First, it is one thing to have a vague fear about something, as in a premonition of worry, or a number of concerns and worries. Then one can also be afraid of something very specific, like spiders, snakes, rats or closed in spaces.
When referring to a fear as a singular impression at a particular moment and for a specific reason, then the word temor may be used -- in the singular.
Vio que el mar en este lugar era profundo y le sacudió un temor frío (He saw that the sea in that place was deep and a cold fear seized him).
Después de las elecciones, desaparecieron muchos de nuestros temores (After the elections, many of our fears disappeared).
The word miedo is another word, always singular, that refers to fear as an abstraction:
El miedo muchas veces es irrational (Fear is often irrational).
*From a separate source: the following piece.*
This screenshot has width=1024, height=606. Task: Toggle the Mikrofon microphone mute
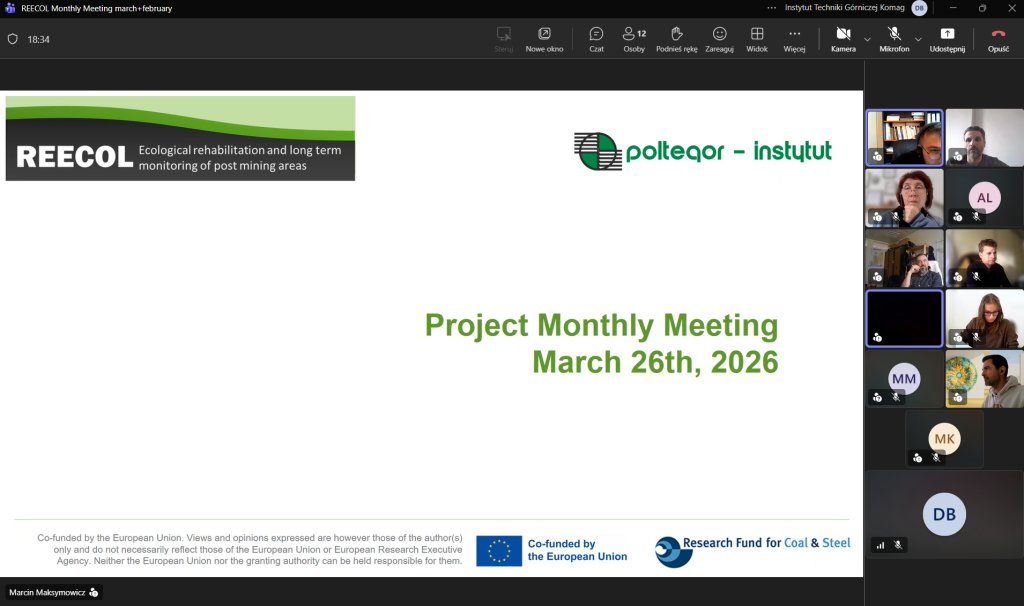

Por miedo, los chicos no quisieron entrar en la casa abandonada (Because of fear, the boys refused to go into the abandoned house).
You can state what someone is afraid of by using the phrase tener miedo de, which is followed by a noun that reveals the cause or source of the fear:
Mis hermanas tienen miedo de las arañas (My sisters are afraid of spiders).
However, if someone is afraid of a person, note that instead of de, the preposition a (personal a) is used:
No tengas miedo a Enrique; en el fondo es cobarde (Don't be afraid of Enrique; deep down, he's a coward).
Finally, the verb temer, related obviously to the noun temor, above, is the verb used to show that someone is fearing something -- which is shown by the object of the verb. It means to fear:
No hay nada que temer sino el miedo mismo (There is nothing to fear but fear itself).
Note in the foregoing example how the object of the verb to fear is the noun for fear that is employed when the fear is an abstraction. It is what FDR would have said if his speech had been in Spanish!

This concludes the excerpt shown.